[Start of section]

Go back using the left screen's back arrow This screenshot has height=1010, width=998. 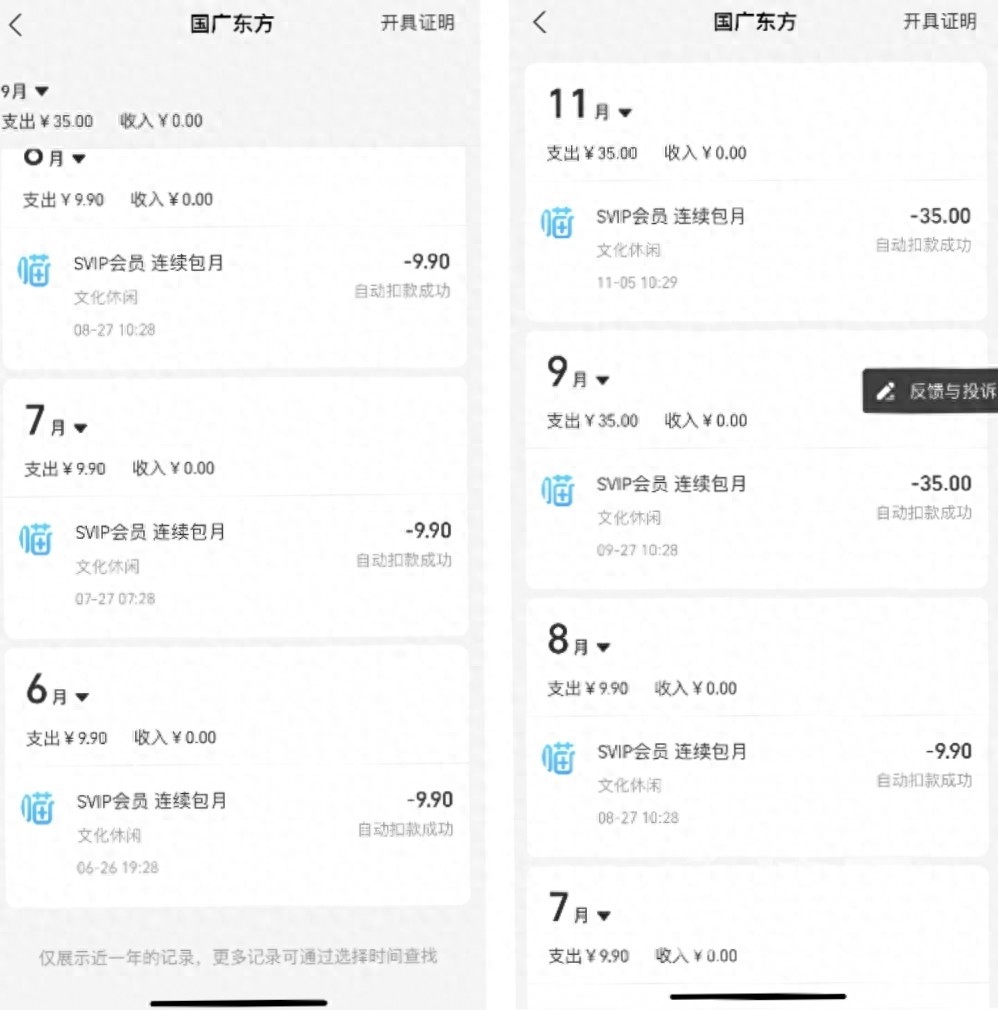coord(15,25)
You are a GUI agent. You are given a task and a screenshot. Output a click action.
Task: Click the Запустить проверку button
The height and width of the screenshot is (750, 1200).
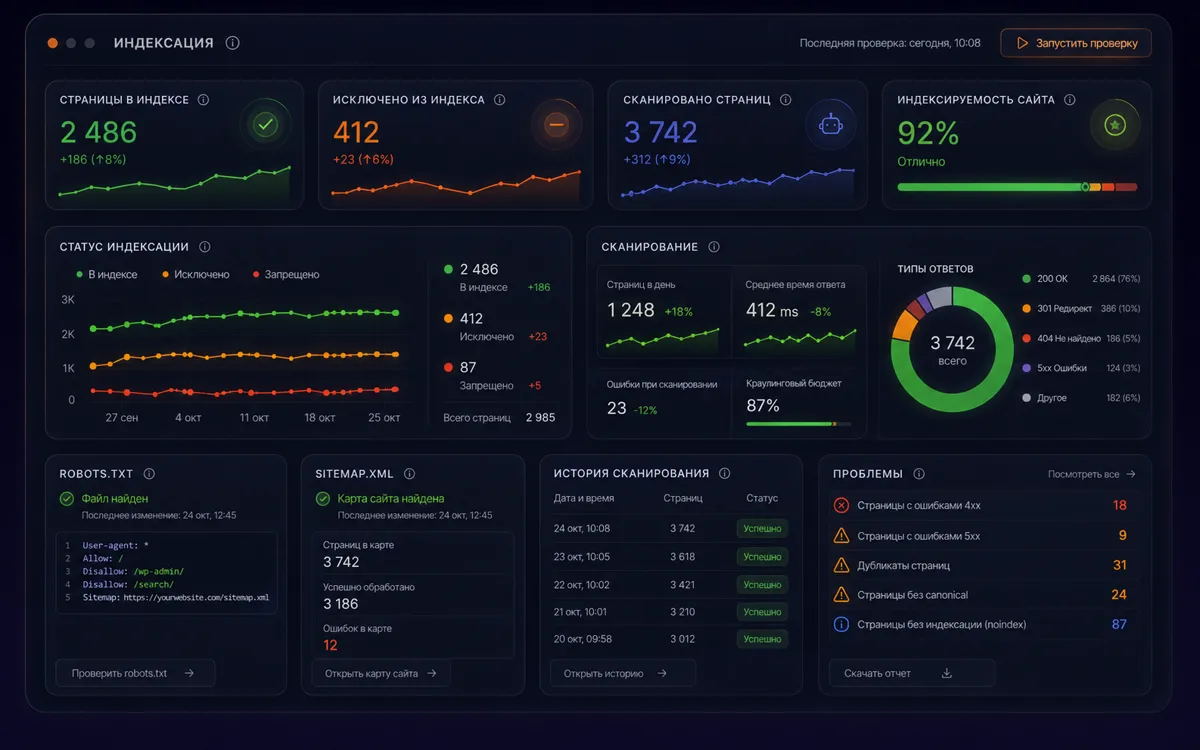tap(1076, 43)
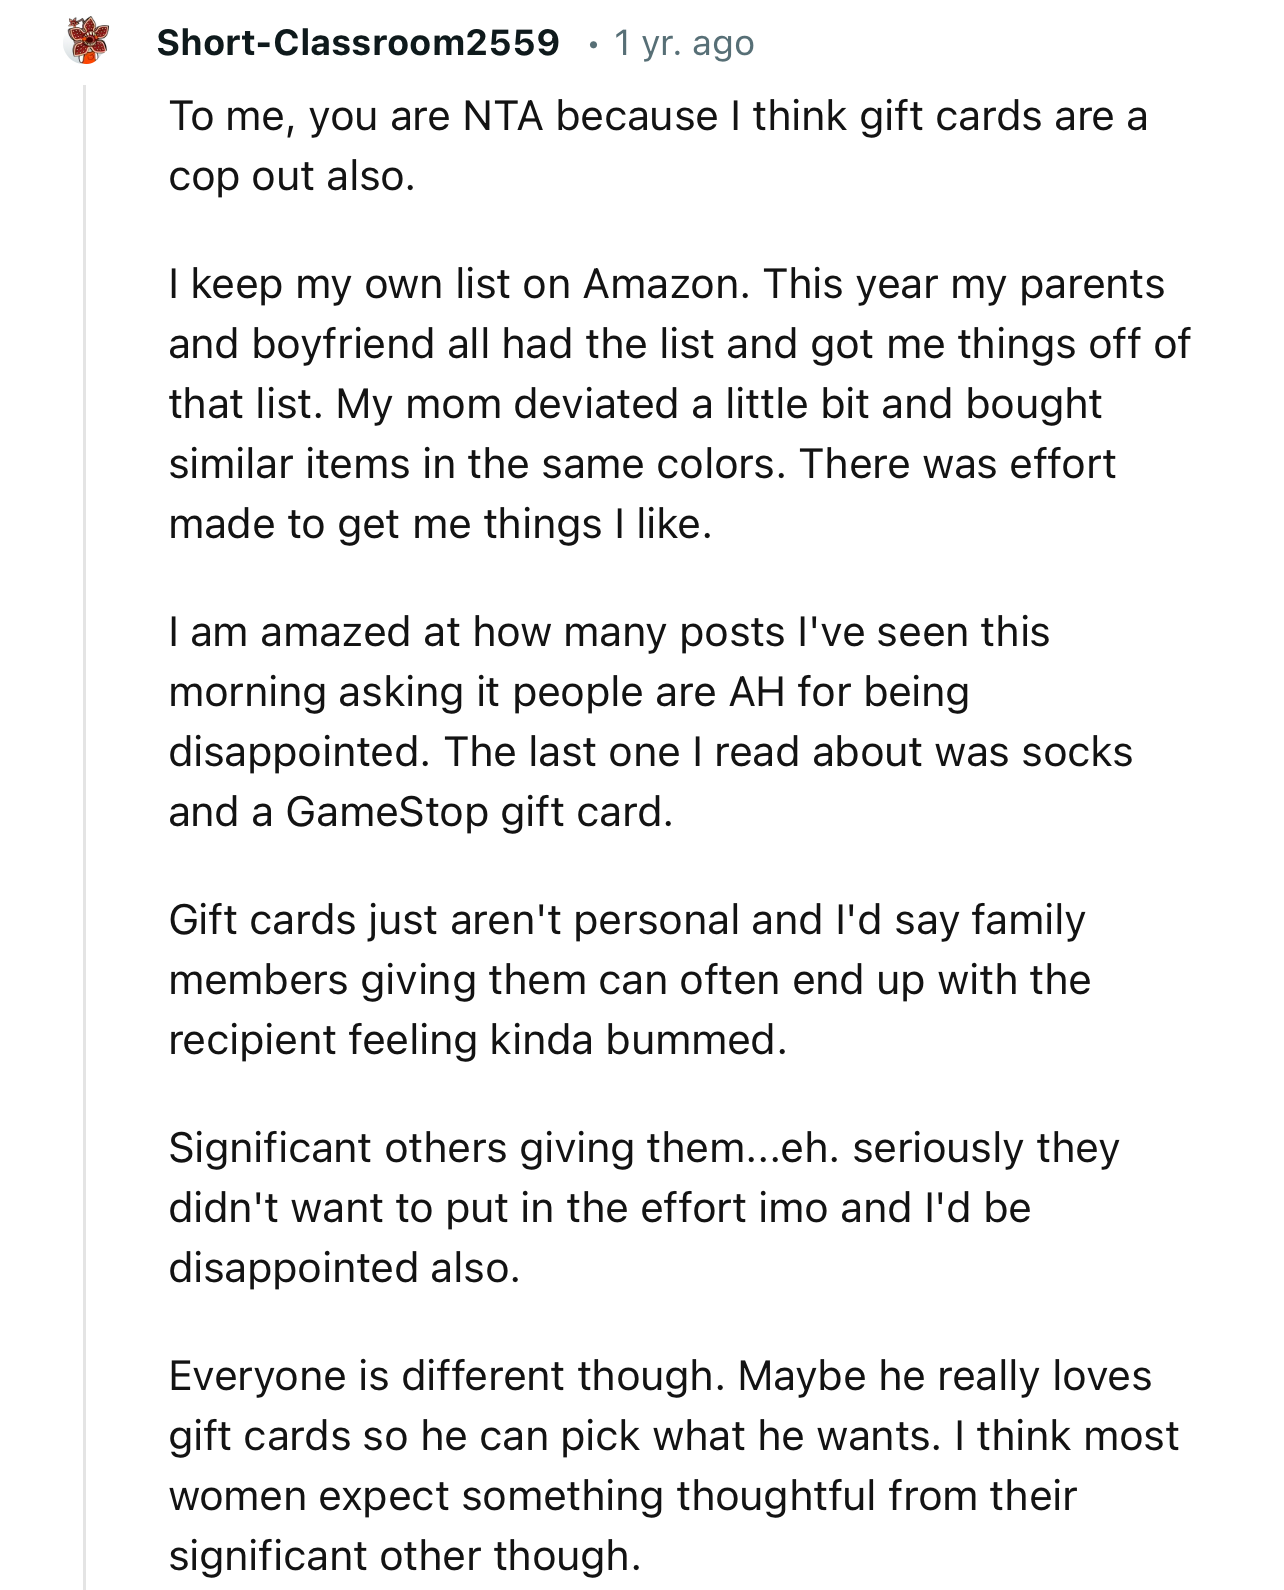The height and width of the screenshot is (1590, 1284).
Task: Click the text 'disappointed also.'
Action: point(344,1268)
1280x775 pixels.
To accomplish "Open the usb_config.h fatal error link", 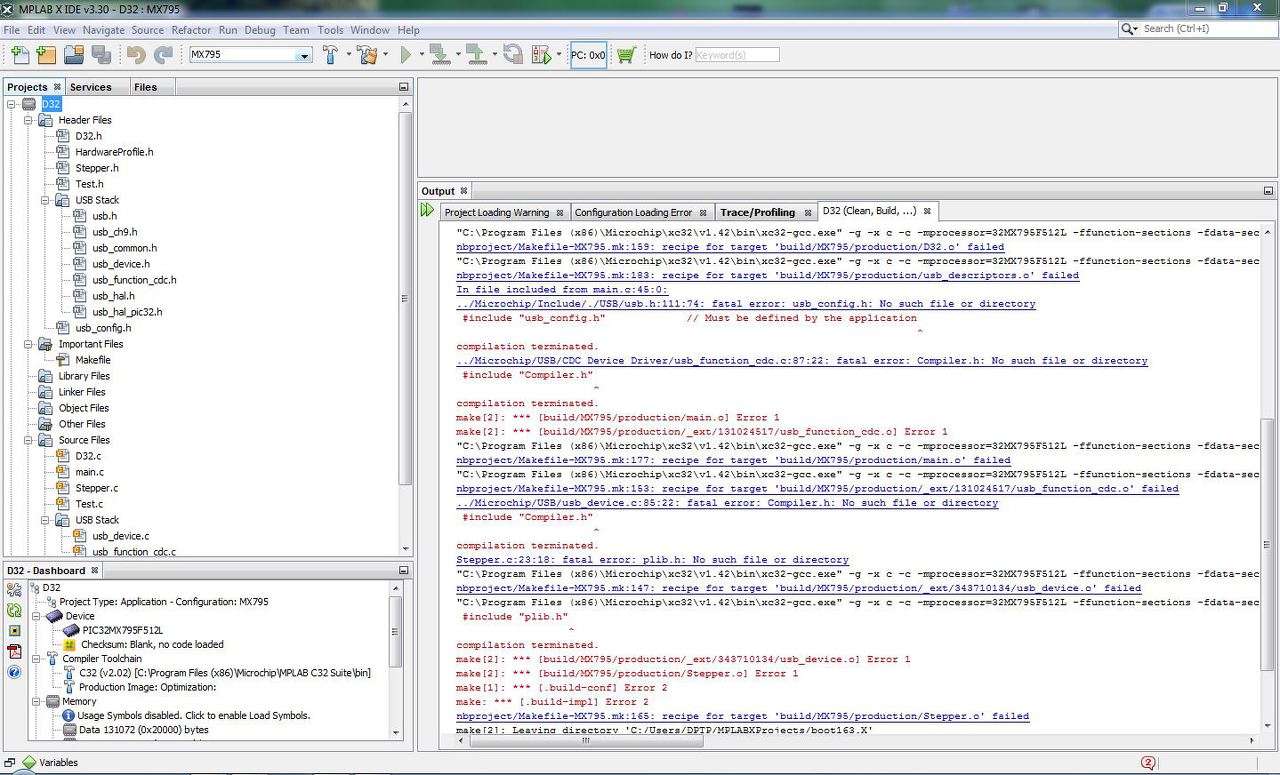I will pyautogui.click(x=745, y=304).
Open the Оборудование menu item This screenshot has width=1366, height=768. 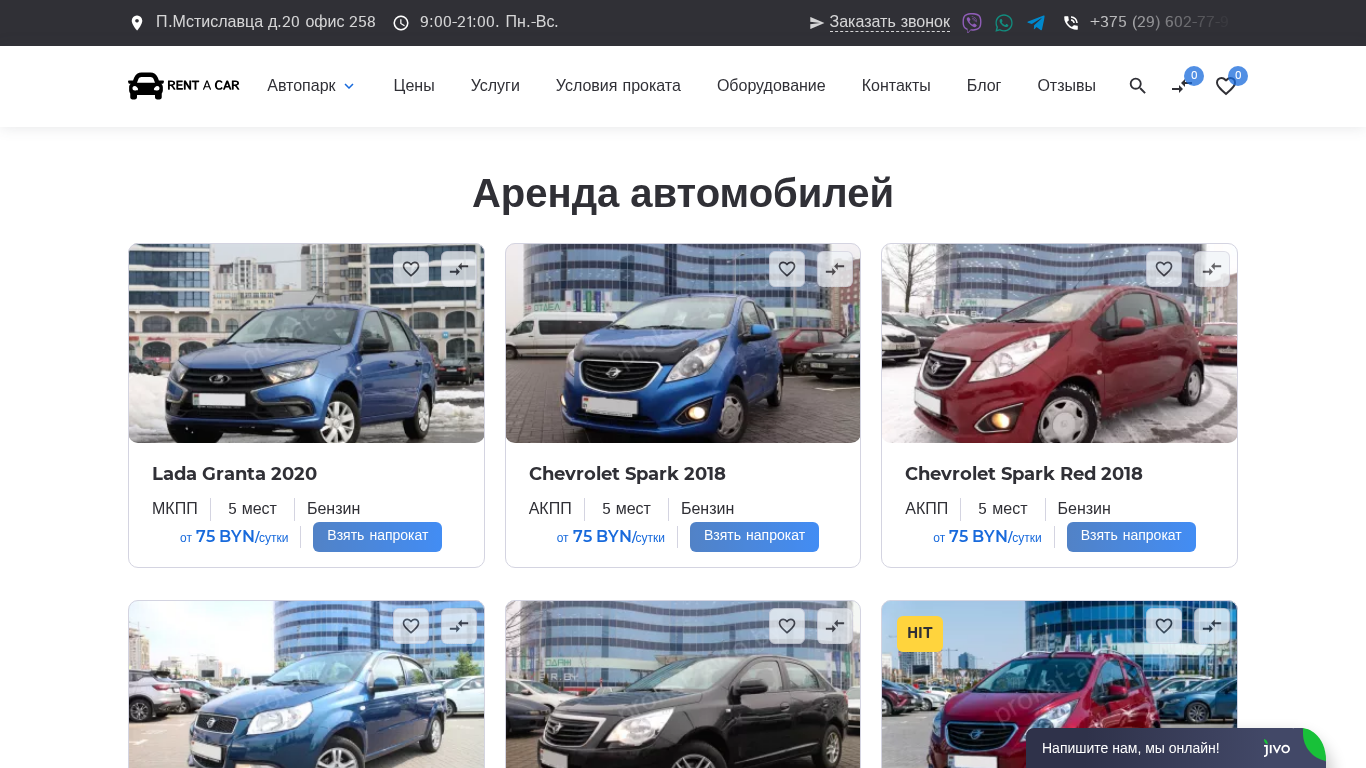771,86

[End of section]

WORK TO COMPLETE:
Transcribe the listing above exactly, but only from the line with "You are a GUI" through the line with "1280x775 pixels.". Include both of those lines and omit the pictures.

RESPONSE TO THIS EXERCISE:
You are a GUI agent. You are given a task and a screenshot. Output a click action.
Task: Click the Запустить проверку button
The height and width of the screenshot is (750, 1200).
tap(1076, 43)
The height and width of the screenshot is (1590, 1284).
Task: Click the text 'disappointed also.'
Action: point(344,1268)
1280x775 pixels.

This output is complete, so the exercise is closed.